The next answer lies in learning exactly what the first A.A. group in Akron did and where the details can be found. One place is our title: "When Early AAs Were Cured and Why" (www.dickb.com/titles.shtml), and also in "The Dick B. Christian Recovery Guide," 3rd ed., 2010 (www.dickb.com).
The next answer lies in realizing how much A.A. changed between 1935 and 1939 when it abandoned the original Akron A.A. Christian Fellowship program, tossed out Christian and Bible materials in the proposed draft, and adopted a program largely based on the life-changing ideas of the Oxford Group as taught to Bill Wilson largely by the Episcopal priest, Rev. Samuel M. Shoemaker, Jr. (www.dickb.com/Oxford.shtml) and (www.dickb.com/newlight.shtml).
The final answer is still being unraveled as this writing is penned. That is the changes that Bill Wilson and three others alone--one not even an alcoholic--made when they changed the wording of the proposed Twelve Steps to accomodate atheists and agnostics and altered many other words and phrases in the proposed text.

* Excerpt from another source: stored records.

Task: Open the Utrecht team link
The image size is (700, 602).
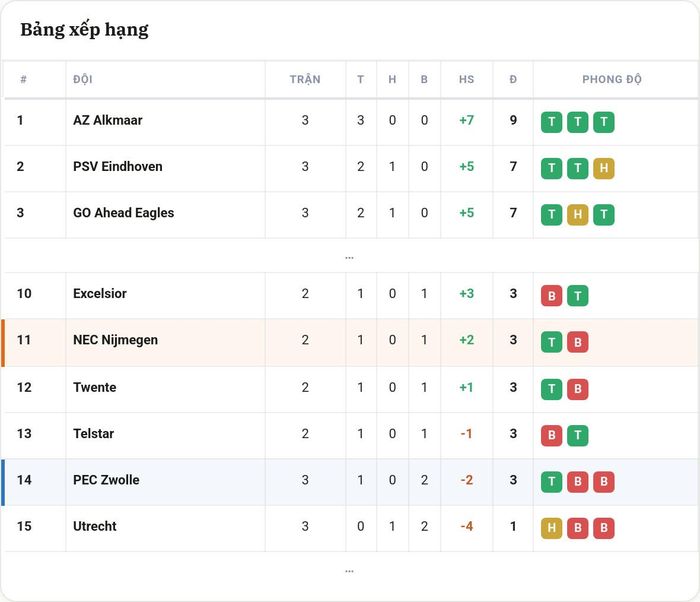Action: click(x=95, y=526)
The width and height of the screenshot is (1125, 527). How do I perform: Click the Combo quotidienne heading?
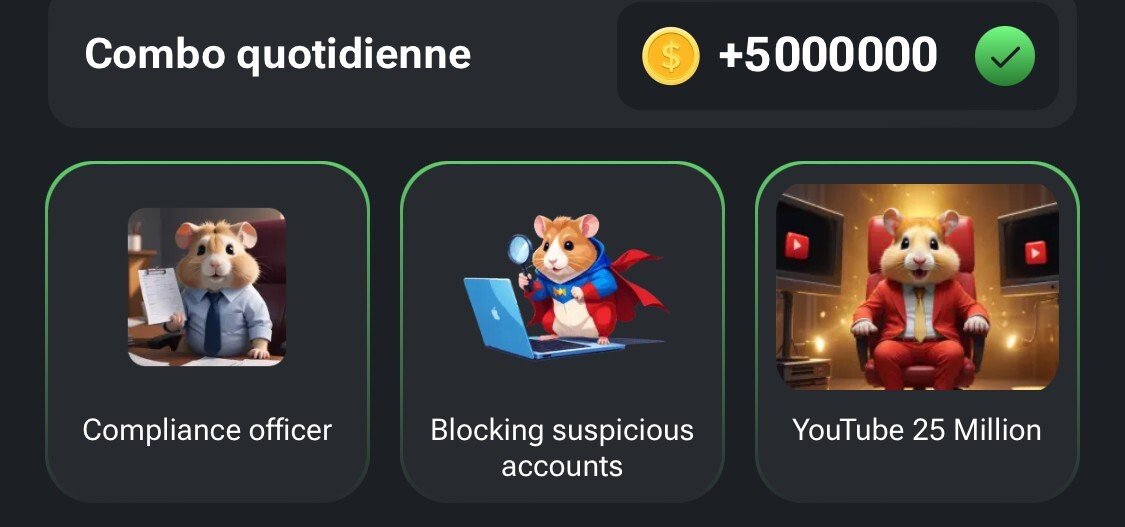coord(278,54)
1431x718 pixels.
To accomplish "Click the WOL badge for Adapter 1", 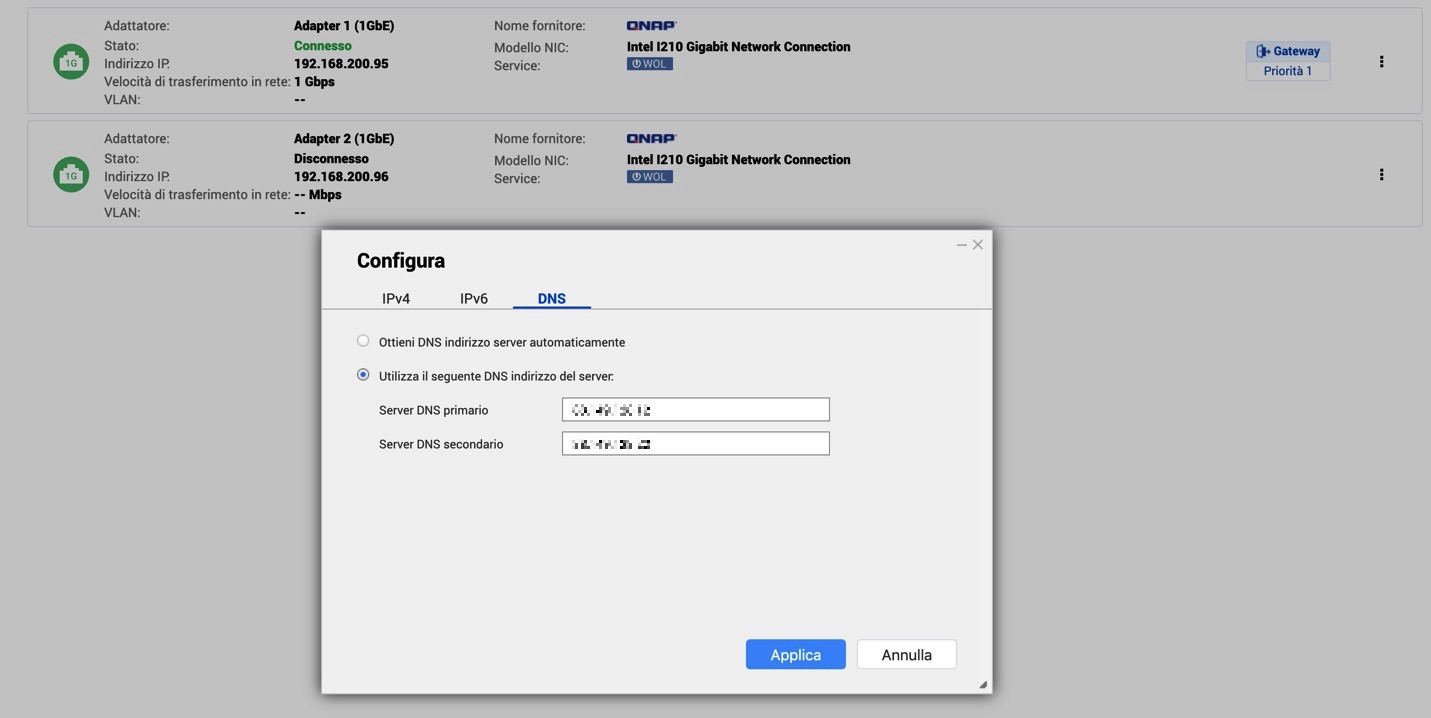I will (x=649, y=64).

Take all these points together. You therefore have an A.A. which became very diverse in membership beliefs and practices beginning with the Big Book, published in 1939. You also have an A.A. which has increasingly broadened its membership base by eliminating all requirements for belief in God, acceptance of Jesus Christ, study of the Bible, prayer meetings, and Quiet Time observances (www.dickb.com/realhistory.shtml). And you have an A.A. which outspokenly publishes pamphlets and other materials that plainly invites and incorporates as members gays and lesbians, atheists and agnostics, varied ethnic groups, those of varied religious affiliations, and most assuredly many who are told they don't need to believe anything at all.
The bottom line, however, that this diversity of members generally lack any real knowledge of the early A.A. program, of its origins, of its Christian principles and practices, and of its astonishing successes. And, whether they are informed of their history or not, there are tens of thousands, if not hundreds of thousands, of Christians among the world-wide membership of some two million who believe what they believe, practice what they believe, and profess what they believe while actively and fully participating in every phase of A.A. activity from attending meetings, speaking at meetings, serving groups as leaders, climbing the service ladder involving GSR people, DCM people, delegates, "trusted servants," and paying employed non-alcoholics at various levels.
Yet this diverse membership offers to all members the so-called abc's--which tell them that God can help them if they seek Him; can expel no members for religious or irreligious expressions and beliefs; embraces two important codes--"love and tolerance" and "love and service;" and enables most members to focus on the primary purpose of the fellowship today--to help the alcoholic who still suffers.
And therein lies the reason for continued diversity and for grateful folks of all beliefs or no beliefs to focus on the primary purpose--whatever their beliefs and practices concerning God, His Son Jesus Christ, and the Bible. They were helped, and they want to help others. A.A. calls in "service."